当然ですが、VCによって投資スタイルはさまざま。とはいえ、投資先企業が重なることはよくあります。しかし、CoralとSkyland Ventures(以下、Skyland)はそうではありませんでした。ただ1つ、ロボットを遠隔操作する技術を開発するGITAIを除いては。

冒頭でJamesが「彼ら」と指したのは、まさにSkylandのジェネラルパートナー木下慶彦さんのことでした。同じシードVCでありながら、CoralとSkylandの投資スタイルはどのように異なっているのでしょうか? そこで今回は、Skylandの木下さんとCoralのJamesによる対談を実現。Skylandはなぜ若手起業家にこだわるのか、なぜCoralはフライング投資をしないのか。シードVCとしての立ち位置や今後を語り合いました。

プロフィール

木下 慶彦(Yoshihiko Kinoshita)・・・Skyland Venturesの代表パートナー。 「The Seed Maker.」というミッションのもと、若手起業家を中心に投資を行う。現在、日本国内を中心に70社超へ投資し、総額20億円超を運用。Skyland Venturesをスタートする以前は証券会社系VC、独立系VCに所属。

James Riney(ジェームズ・ライニー)・・・Coral Capital創業パートナーCEO。VC以前は、STORYS.JP運営会社ResuPress(現Coincheck)の共同創業者兼CEOを務めていた。その後、DeNAで東南アジアとシリコンバレーを中心にグローバル投資に従事。2015年に500 Startups Japanを立ち上げ、代表兼マネージングパートナーに就任。2016年にForbes Asia 30 Under 30 の「ファイナンス & ベンチャーキャピタル」部門で選ばれている。

周囲の印象は「ともに突発力の強いタイプ」

James:木下さんと初めて会ったとき、僕はまだ起業家でした。たしか、木下さんはすでにVCとして独立していた気がするのですが……?

木下:そうです。Jamesに初めて会ったころはIncubate Fundから独立した直後でしたね。Jamesの噂は聞いていたんです。というのも当時、独立系VC・ANRI代表の佐俣アンリさんから「すごく変わった起業家に会った」「英語を話せる木下という感じ!」と言われて。それがJamesでした。

James:え、そうだったんですか!

木下:そうそう(笑)。僕は当時からわりと突破力が高いタイプのVCと言われていたのですが、Jamesも同じタイプだと話題でした。それに、アメリカ出身でありながらめちゃくちゃ流暢に日本語を話せるので、注目のキャラクターでしたね。

James:似たタイプだと言われていたんですね(笑)。そんな木下さんと僕は今、同じVCという立場でシード投資をしています。しかし、投資スタイルはまったく違うという認識です。

木下さんは「フライング投資」ということで、20代の若手起業家を中心に投資していますよね。一方でCoralは、投資先の多くが30代以上の起業家です。これは「20代の若手起業家に投資しない」というわけではなく、あくまでもCoralのスタンスがハンズイフであり、僕らとしても「起業家に使い倒してもらうVC」という立ち位置があるからです。そのため、手取り足取りサポートする必要がある起業家は対象から外れているのです。

■ **課題一覧**
1. 次の(a)〜(c)は抜粋の内容と合っていますか? それぞれ「はい」か「いいえ」で答え、判断の根拠となる抜粋の語句をそのまま引用してください。
(a) CoralとSkylandの投資先で重なっているのはGITAIだけである。
(b) 木下さんは日本国内を中心に100社以上へ投資している。
(c) Jamesは2016年にForbes Asia 30 Under 30に選ばれた。
2. 抜粋によると、Coralの投資先に30代以上の起業家が多いのはなぜですか? 1〜3文で説明してください。
後に続くレコードは、この作業には一切関わりません。

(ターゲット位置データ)
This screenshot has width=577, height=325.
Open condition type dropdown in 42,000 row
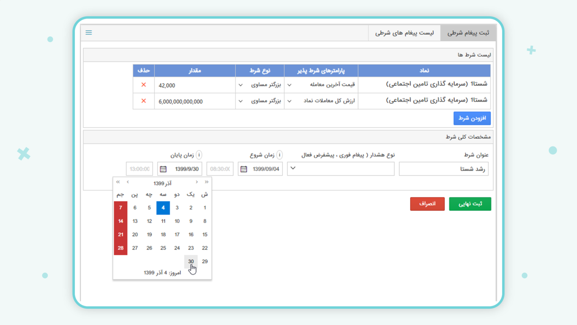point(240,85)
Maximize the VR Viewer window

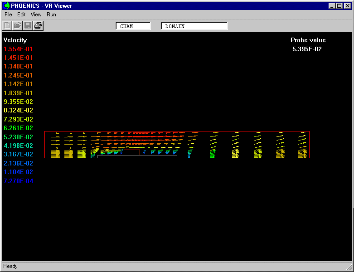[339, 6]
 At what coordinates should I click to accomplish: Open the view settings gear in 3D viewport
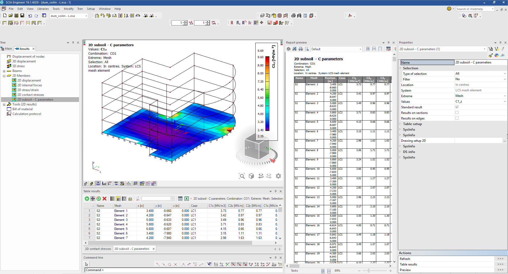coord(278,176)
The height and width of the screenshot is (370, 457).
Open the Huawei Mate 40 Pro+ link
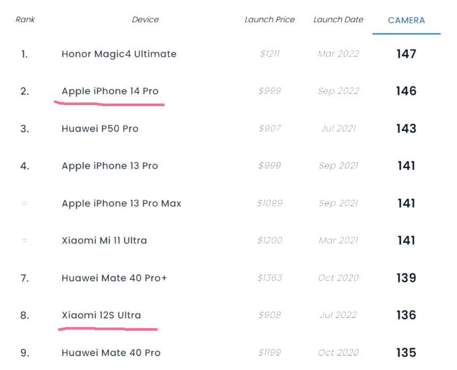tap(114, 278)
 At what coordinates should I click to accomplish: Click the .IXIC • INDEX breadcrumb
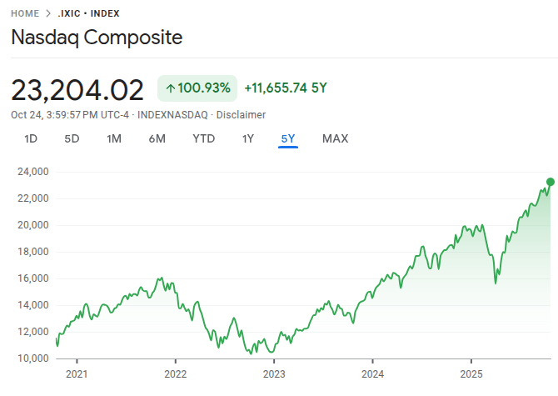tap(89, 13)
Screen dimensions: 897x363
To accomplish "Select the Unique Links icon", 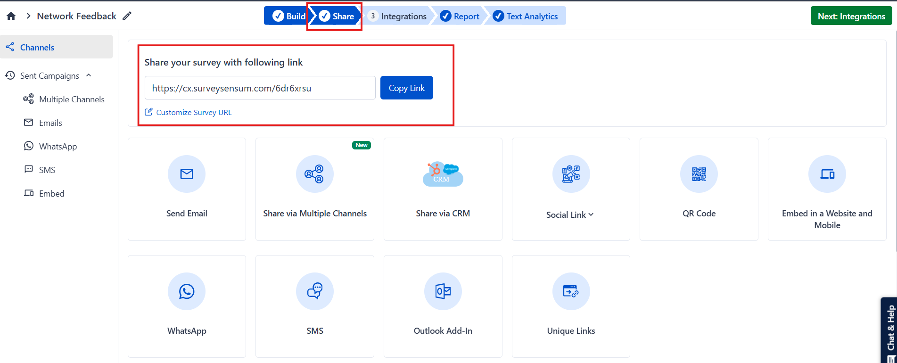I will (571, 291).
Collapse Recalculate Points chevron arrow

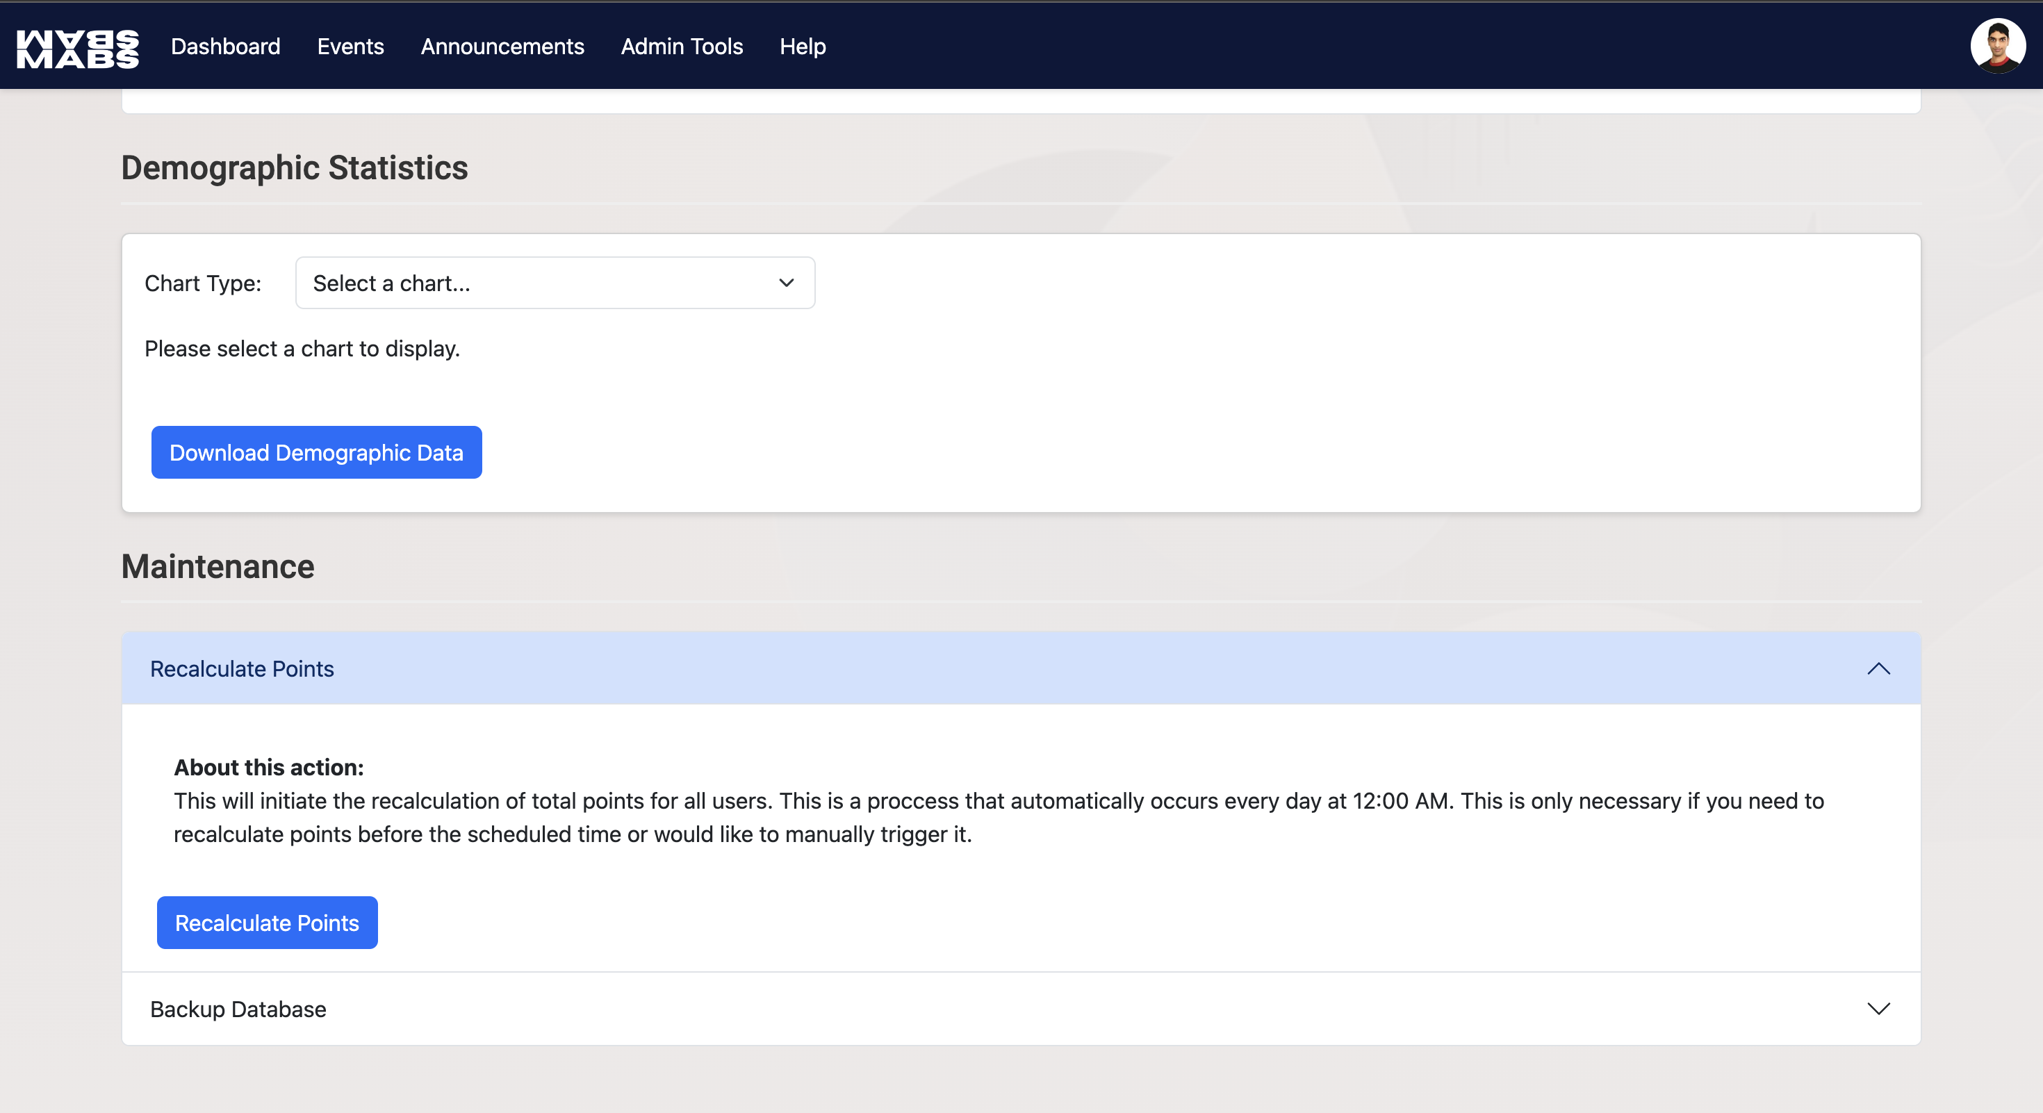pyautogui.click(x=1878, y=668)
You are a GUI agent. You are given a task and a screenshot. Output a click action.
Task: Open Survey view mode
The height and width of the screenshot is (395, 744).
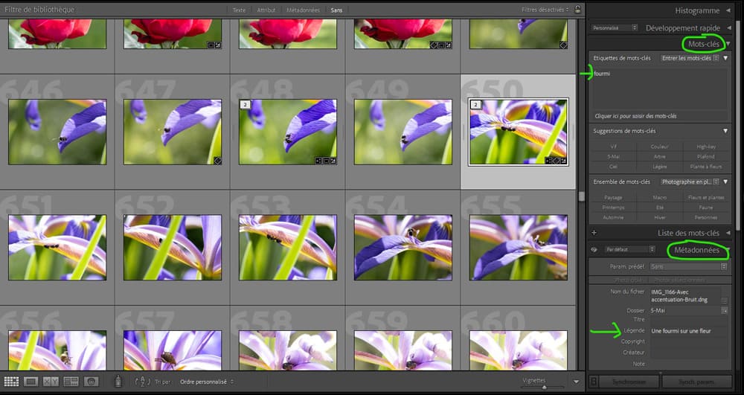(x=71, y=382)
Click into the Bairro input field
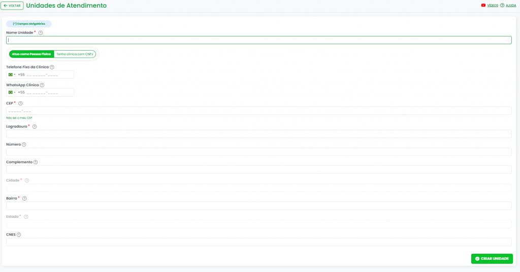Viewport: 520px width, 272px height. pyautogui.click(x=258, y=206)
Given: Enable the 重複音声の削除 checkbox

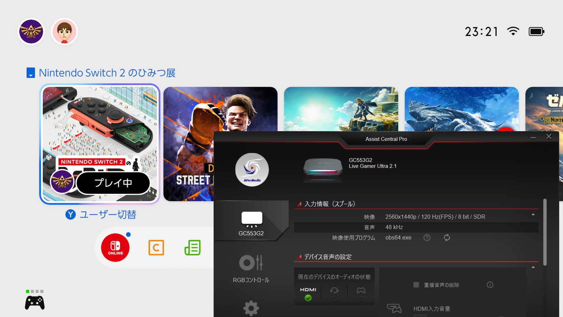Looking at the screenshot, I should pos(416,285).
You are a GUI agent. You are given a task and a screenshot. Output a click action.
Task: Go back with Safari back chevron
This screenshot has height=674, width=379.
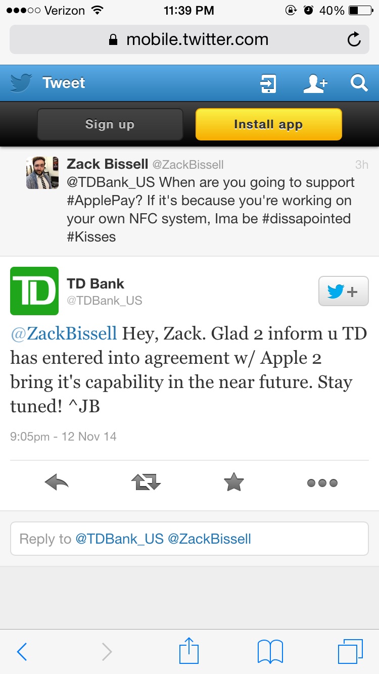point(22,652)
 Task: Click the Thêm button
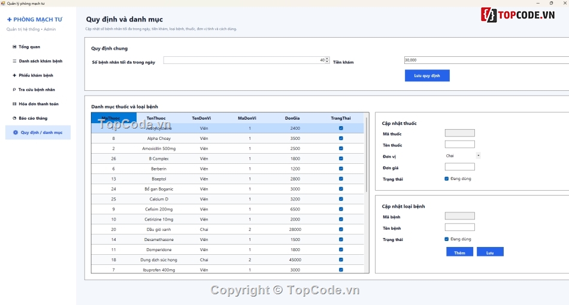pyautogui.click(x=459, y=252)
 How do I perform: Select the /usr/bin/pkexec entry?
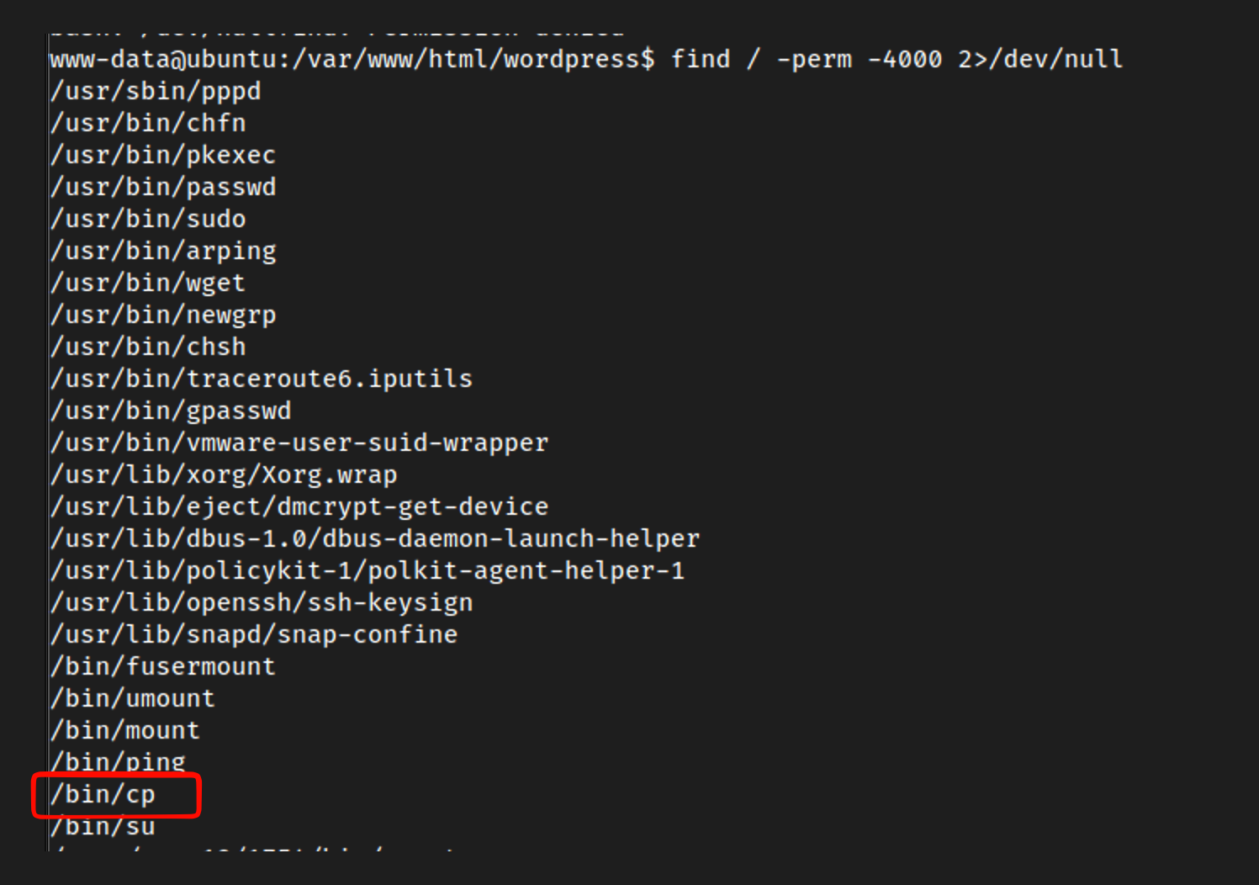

■ **回答一覧**
1.
(a) はい。「ただ1つ、ロボットを遠隔操作する技術を開発するGITAIを除いては。」
(b) いいえ。「現在、日本国内を中心に70社超へ投資し」
(c) はい。「2016年にForbes Asia 30 Under 30 の「ファイナンス & ベンチャーキャピタル」部門で選ばれている。」

2. 20代の若手起業家に投資しないと決めているわけではありません。Coralは「起業家に使い倒してもらうVC」という立ち位置をとっているため、手取り足取りサポートする必要がある起業家は対象から外れているからです。